Following the end of her relationship with Schiele, Neuzil trained as a nurse and found employment in various military hospitals in Vienna. By 1917, she was working in Sinj in Dalmatia, where she died of scarlet fever on 25 December 1917 at the age of 23.

Neuzil was buried at St. Francis Cemetery (Croatian: Groblje Sv. Frane) on December 27, 1917, alongside an Austrian officer named Franz Schön who had died in 1914.

==Legacy==
Schiele died in 1918 during the Spanish flu pandemic, three days after the death of his wife Edith and their unborn child.

In 1978 director Clive Donner cast David Bowie and Charlotte Rampling in a film to be called Wally, centered around Schiele and his relationship with Neuzil, however due to absence of funding the project never materialized.

Portrait of Wally is currently on display at the Leopold Museum in Vienna.
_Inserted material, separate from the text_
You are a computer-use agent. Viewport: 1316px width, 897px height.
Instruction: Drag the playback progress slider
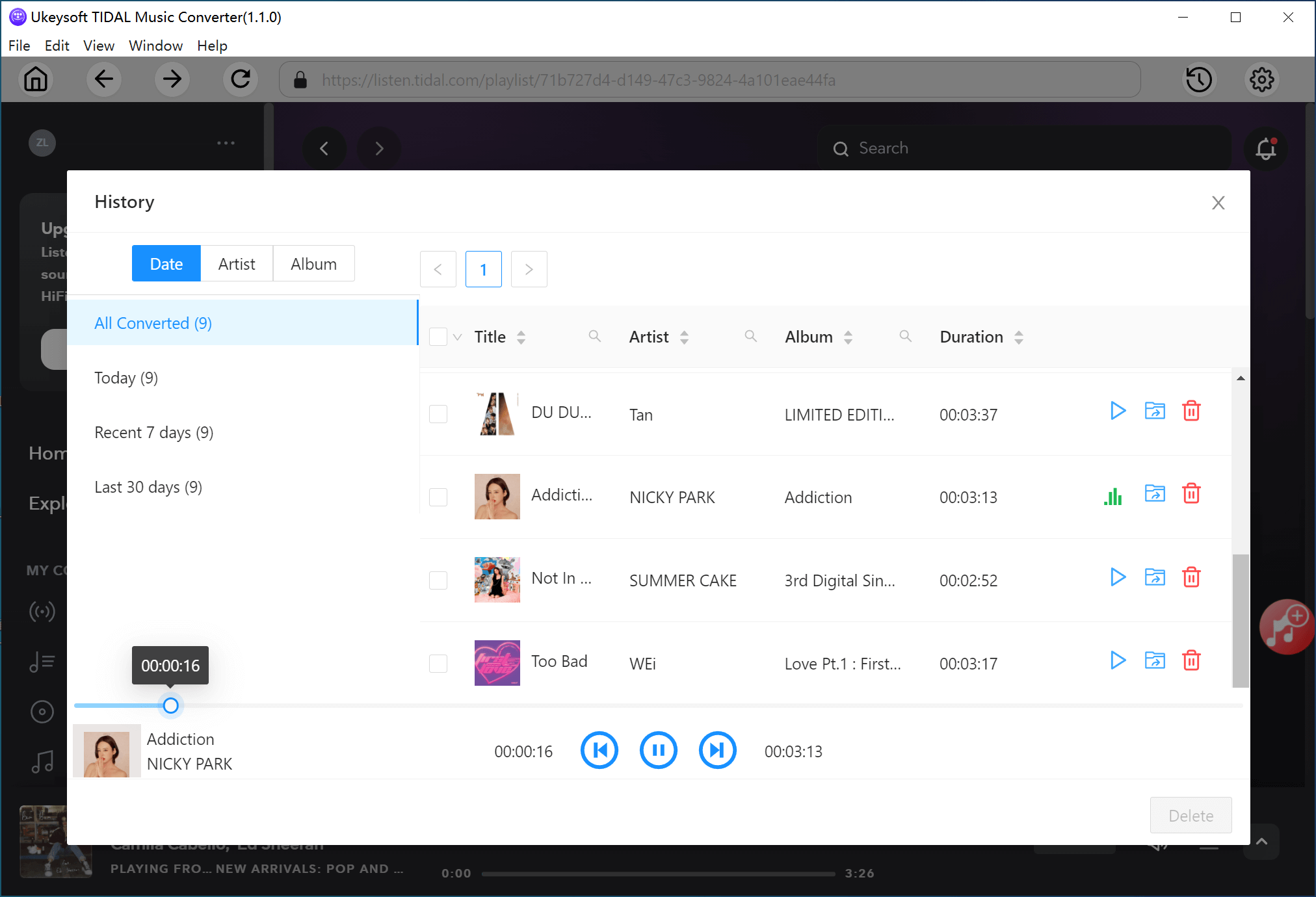click(169, 706)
It was subject to a protracted legal battle in 1998 following its display on loan in the US after The New York Times reported that the painting had been improperly acquired by the museum via Nazi looting of Jewish-owned art during the Holocaust. In 2010, the Leopold Museum reached a $19 million settlement with the family of Lea Bondi Jaray, an art dealer who had originally owned the painting before being forced to sell it and flee Austria in 1939 following the Anschluss and subsequent Aryanisation of Austria.

In 2017, Neuzil's grave was located in Sinj. In Neuzil's hometown of Tattendorf, a square is named after her. The same year the Wally Neuzil Society was founded in Cambridge who has as its stated purpose to carry out research on Neuzil and to maintain her grave in Sinj.

== In popular culture ==
In 1980, Excess and Punishment, a biographical film about Schiele, was released. In it, Neuzil was portrayed by Jane Birkin.

A fictionalized version of Wally, and her relationships with Egon Schiele and Gustav Klimt, is prominently featured in the novel Anima Rising by Christopher Moore.